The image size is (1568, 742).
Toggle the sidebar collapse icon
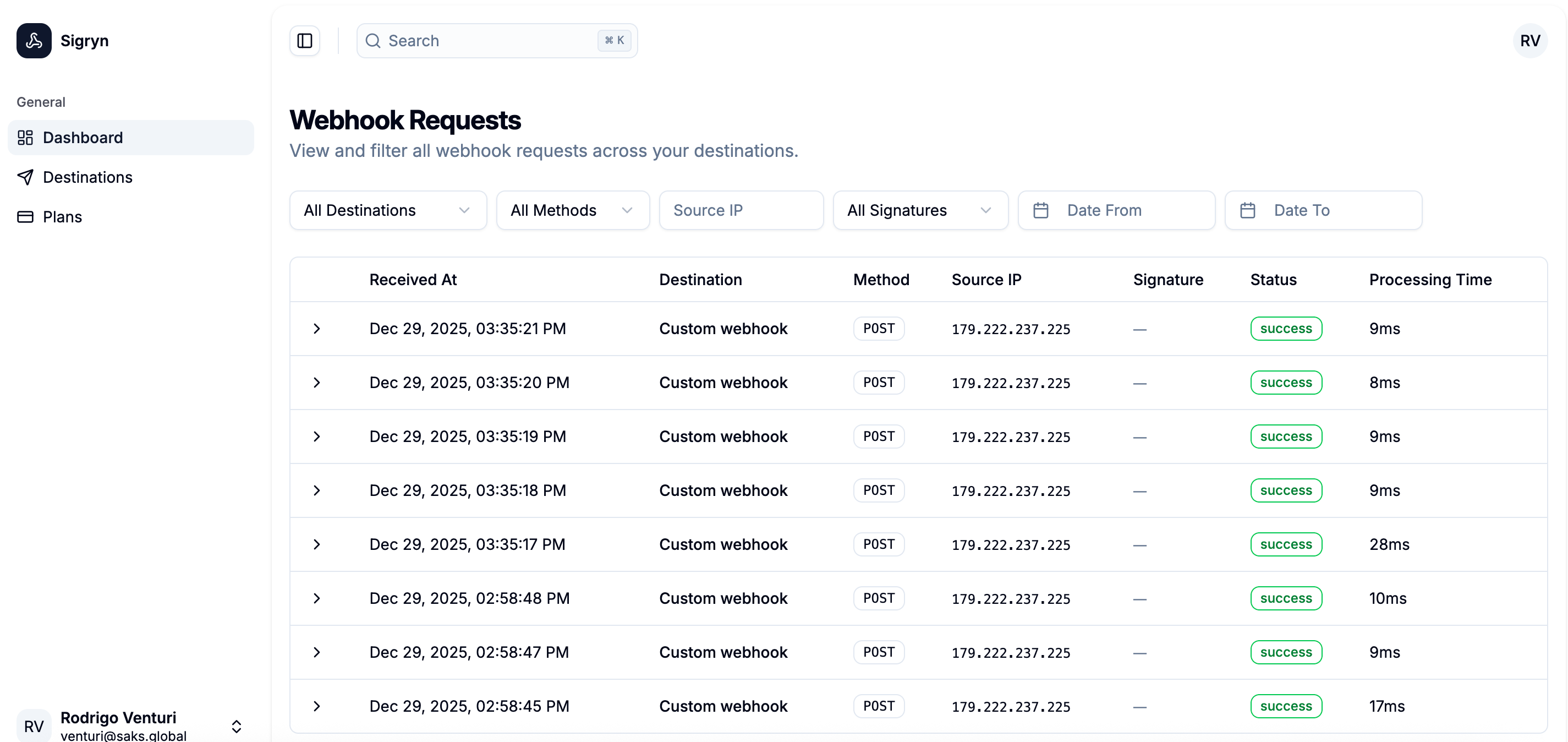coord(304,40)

#####

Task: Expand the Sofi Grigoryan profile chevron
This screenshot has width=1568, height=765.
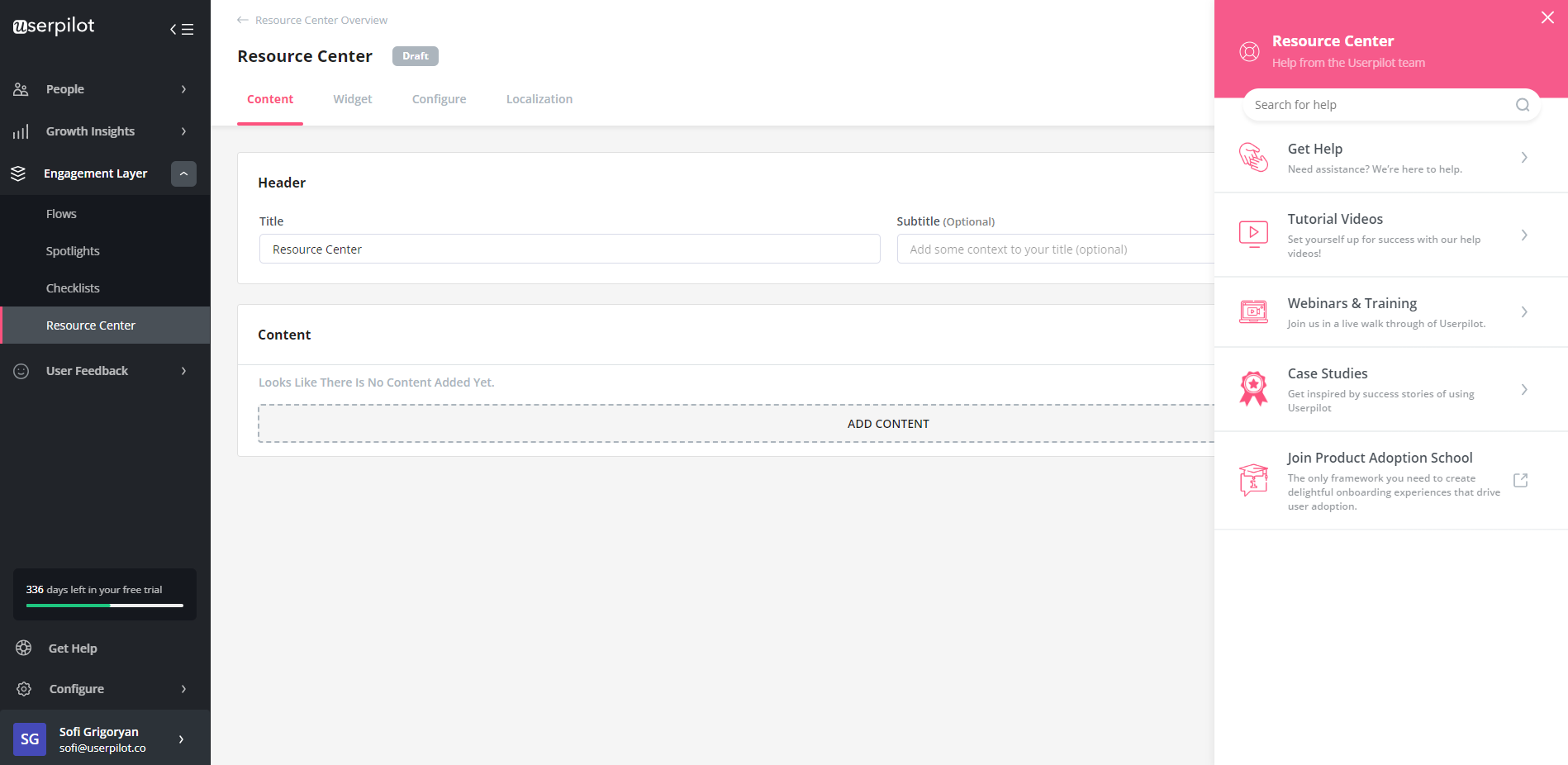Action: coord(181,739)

#####

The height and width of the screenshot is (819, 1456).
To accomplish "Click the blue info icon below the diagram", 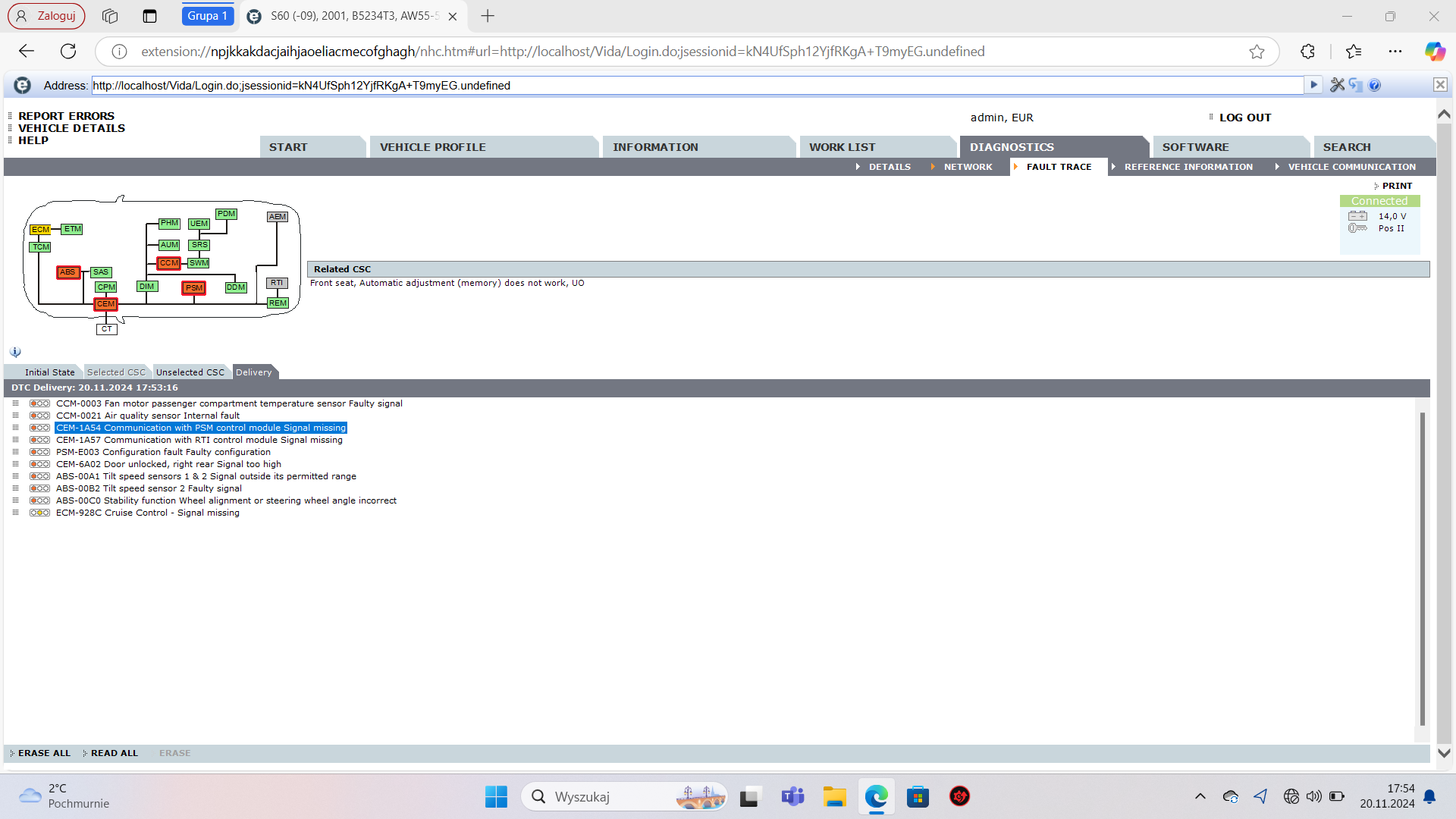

#####

What you need to do: Look above for the line containing "The height and", then write out every line from there down to the line containing "the blue info", that line included, with no pictures.

Answer below:
The height and width of the screenshot is (819, 1456).
To accomplish "Click the blue info icon below the diagram", 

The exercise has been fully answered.